# Tracking Method NOT Listed on Speeding Ticket



## MedChemist (Jun 15, 2010)

On a speeding ticket I recently got I saw that the method of tracking (Lidar, Radar, Clocked, or Estimated) was not checked off. In formulating my defense this is very important information. How do I go about contacting the trooper to obtain this vital information? I need to come to court prepared with my appropriate research.


----------



## kwflatbed (Dec 29, 2004)

You got your answer in your first post, PAY THE TICKET.


----------



## cc3915 (Mar 26, 2004)

I suggest you follow this link and read the message: http://www.masscops.com/f50/ask-cop-disclaimer-7941/

In part it states:



> *If you received a citation (Massachusetts Uniform Citation) aka a ticket for a moving violation, do not expect advice on how to beat the cite, like the nice officer advised you at the time of your stop you have 20 days to pay or appeal.*


That should be enough information for you from this site.

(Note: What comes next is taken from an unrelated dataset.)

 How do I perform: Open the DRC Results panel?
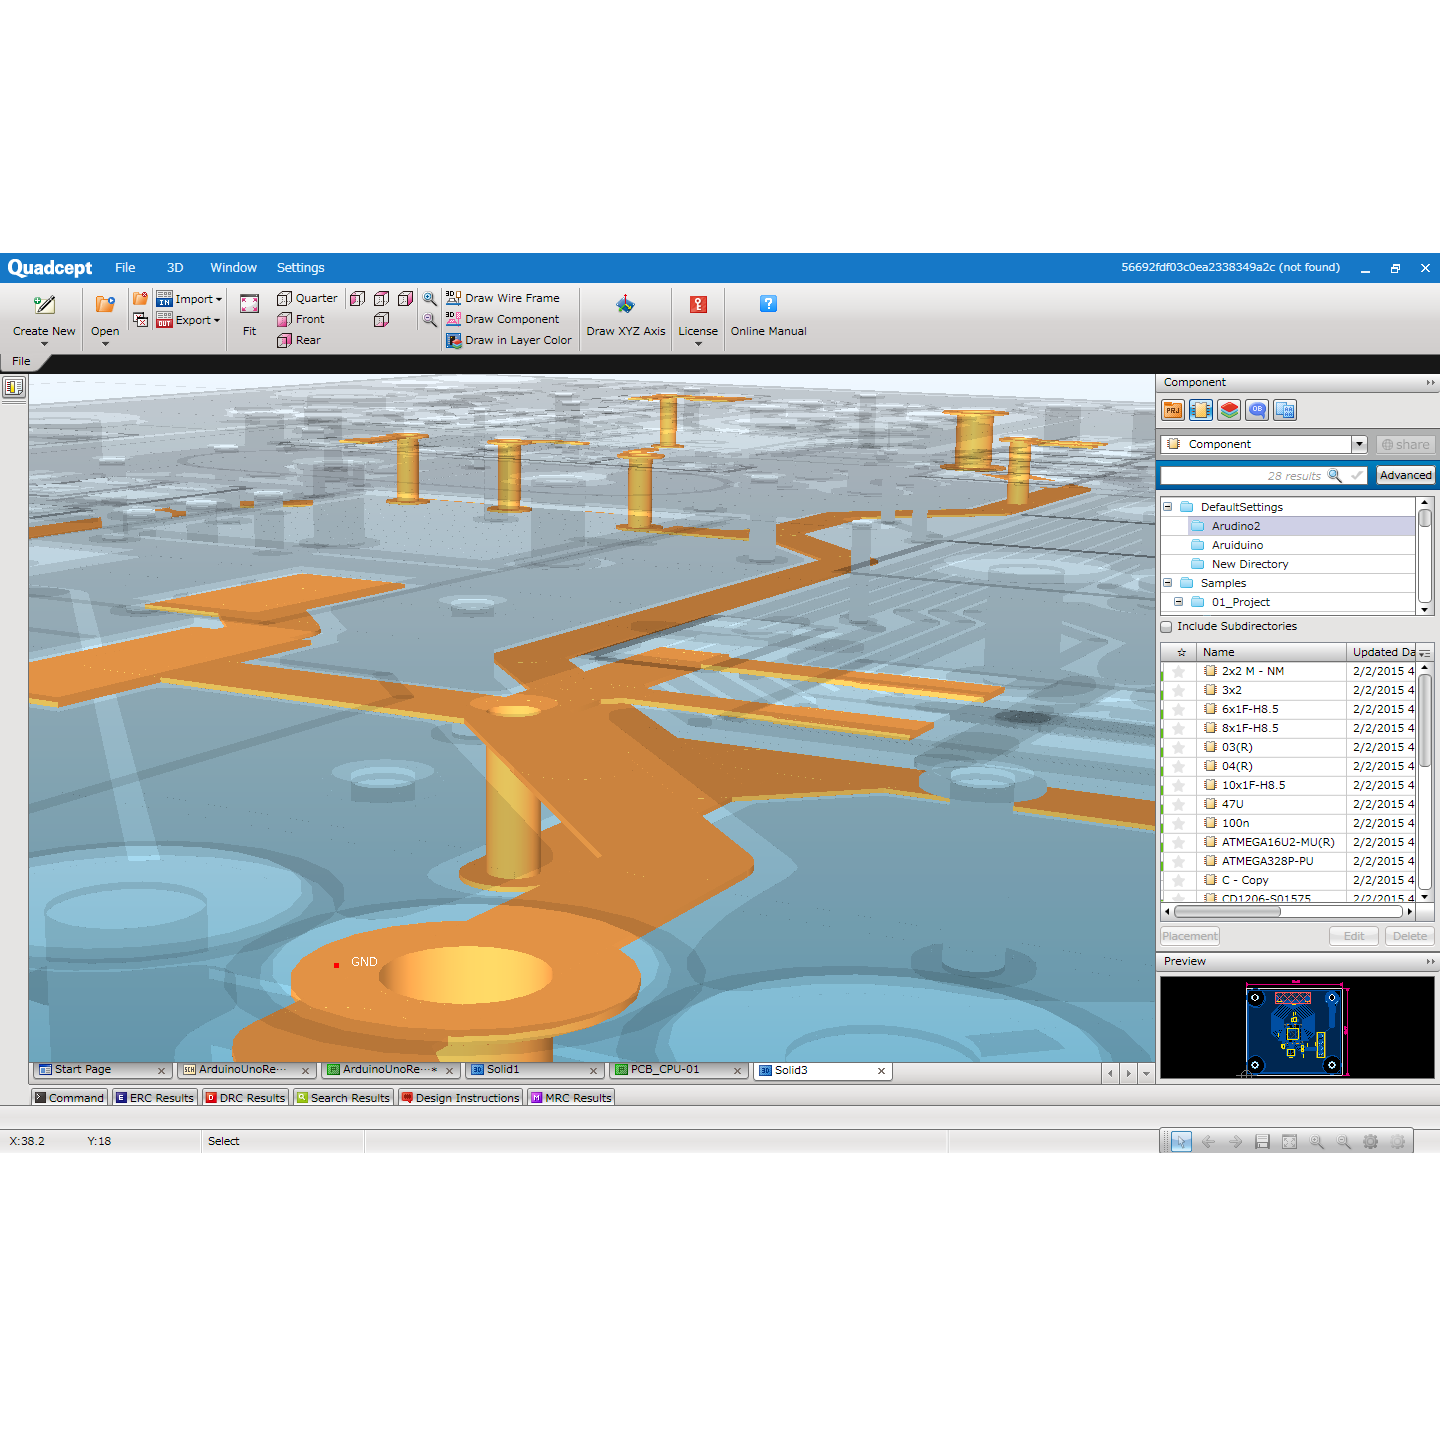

I think the members here have been gracious to you so far, but now you're stepping over the line in asking specific questions regarding your citation.

Thank you and good luck in med school.


----------



## Wiggum_1 (Dec 9, 2004)

Did the Trooper check the "Was Wearing Uniform Hat During Stop" box?

If he didn't, its an automatic dismissal dude!


----------



## MedChemist (Jun 15, 2010)

kwflatbed said:


> You got your answer in your first post, PAY THE TICKET.


I am sorry but I believe I have a right to cross examine the evidence against me and bring my case in front of a magistrate and if needed, a judge. Not only do my tax dollars pay for the court system but I have a constitutional right to be heard in court.

When I read some of the stories in the paper about people getting off for extremely heinous crimes such as cocaine trafficking due to minor formalities, I feel like I have the right to exercise my rights.


----------



## kwflatbed (Dec 29, 2004)

MedChemist said:


> I am sorry but I believe I have a right to cross examine the evidence against me and bring my case in front of a magistrate and if needed, a judge. Not only do my tax dollars pay for the court system but I have a constitutional right to be heard in court.
> 
> When I read some of the stories in the paper about people getting off for extremely heinous crimes such as cocaine trafficking due to minor formalities, I feel like I have the right to exercise my rights.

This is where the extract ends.